On the Malaria Vaccine

November 7, 2011

A recent WHO report indicates that nearly a third of all countries affected by malaria are on course to eliminate the disease over the next 10 years. Though malaria can lead to complications or even death, it is a preventable and curable illness caused by a parasite that is passed from one human to another through the bite of infected Anopheles mosquitoes. Infected individuals frequently experience high fevers, flu-like symptoms, and anemia; and in 2008 malaria caused between 190 and 311 million clinical episodes and between 708,000 and 1,003,000 deaths. Anti-malarial medications, insecticidal nets, and other control and prevention measures have saved an estimated 1.1 million lives in Africa over the past 10 years, but the availability of an effective vaccine  is vital to halt its spread.

In the 109 countries and territories where the risk of malaria transmission is the greatest, newly developed malaria vaccines could save lives. Reports indicate that there were 225 million cases of malaria and an estimated 781,000 deaths in 2009, but these figures have steadily declined in recent years. Though preventative measures have helped to reduce infection rates, experts note that the development and use of a malaria vaccine could reduce them further. During a major clinical trial,  a recently produced experimental vaccine known as RTS,S halved the risk of children in Africa contracting malaria. Currently children under five years of age account for the majority of the 800,000 people who die each year as a result of malaria. According to the developers of the vaccine, the adverse effects observed during the vaccine trial are comparable to those seen in children receiving other vaccines.

The RTS,S vaccine triggers an immune response which targets the Plasmodium falciparum parasite that causes malaria. This immune response prevents the parasite from maturing and multiplying in the liver of the vaccinated individual. Unlike other previously developed malaria vaccines, this new vaccine has been created to target different forms of the disease and to trigger a range of antibody responses. Though researchers have been working for 40 years to develop an effective malaria vaccine, to date the outcomes have not been entirely successful. Additional research and testing of the RTS,S vaccine is needed, but according to Dr.
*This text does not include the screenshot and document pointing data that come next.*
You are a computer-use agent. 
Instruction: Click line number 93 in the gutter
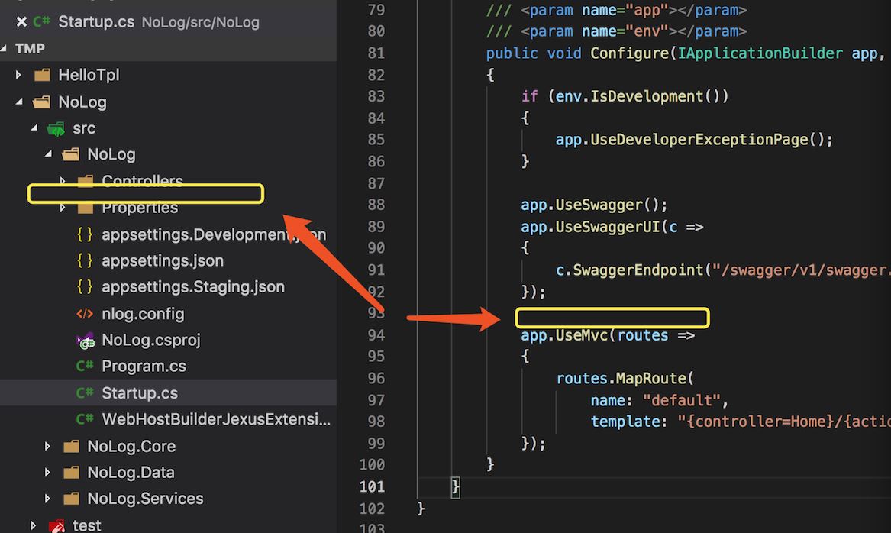tap(376, 313)
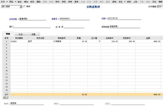Click the 附件 (Attachment) toolbar button
163x107 pixels.
click(57, 2)

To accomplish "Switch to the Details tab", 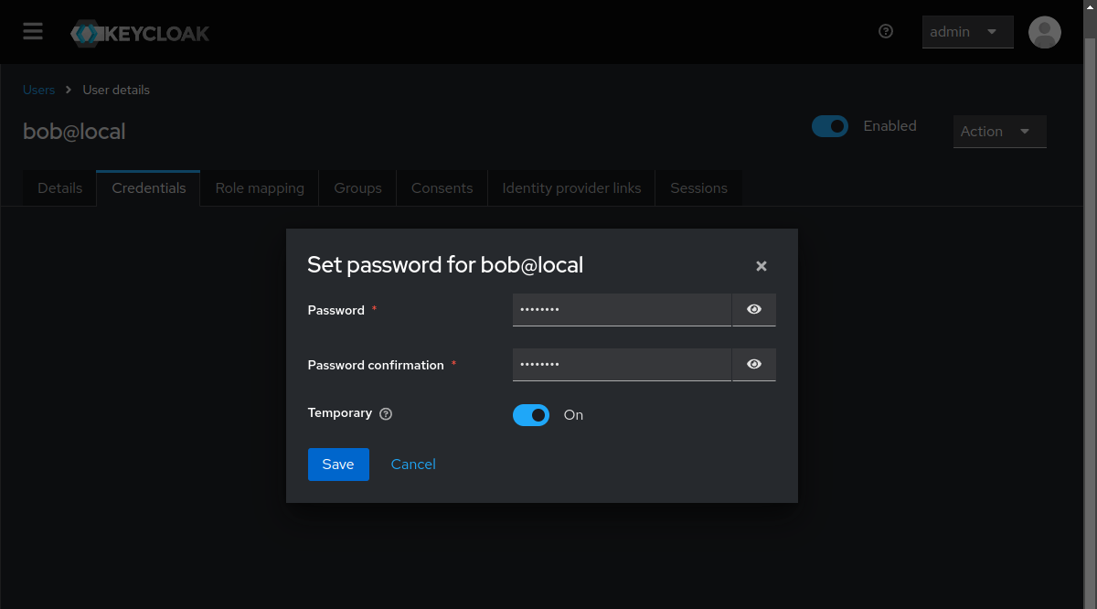I will (59, 188).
Mary Hamel of the Centers for Disease Control and Prevention, “these findings show we are on track in the development of a vaccine.”

With further testing and refinement, this vaccine has the potential to save millions of lives each year and eradicate a disease that affects 3.3 million people – half the world’s population. An effective malaria vaccine could reduce malaria-related deaths, 89 percent of which occur in Africa, and could improve the lives of individuals in regions impacted by the diseases.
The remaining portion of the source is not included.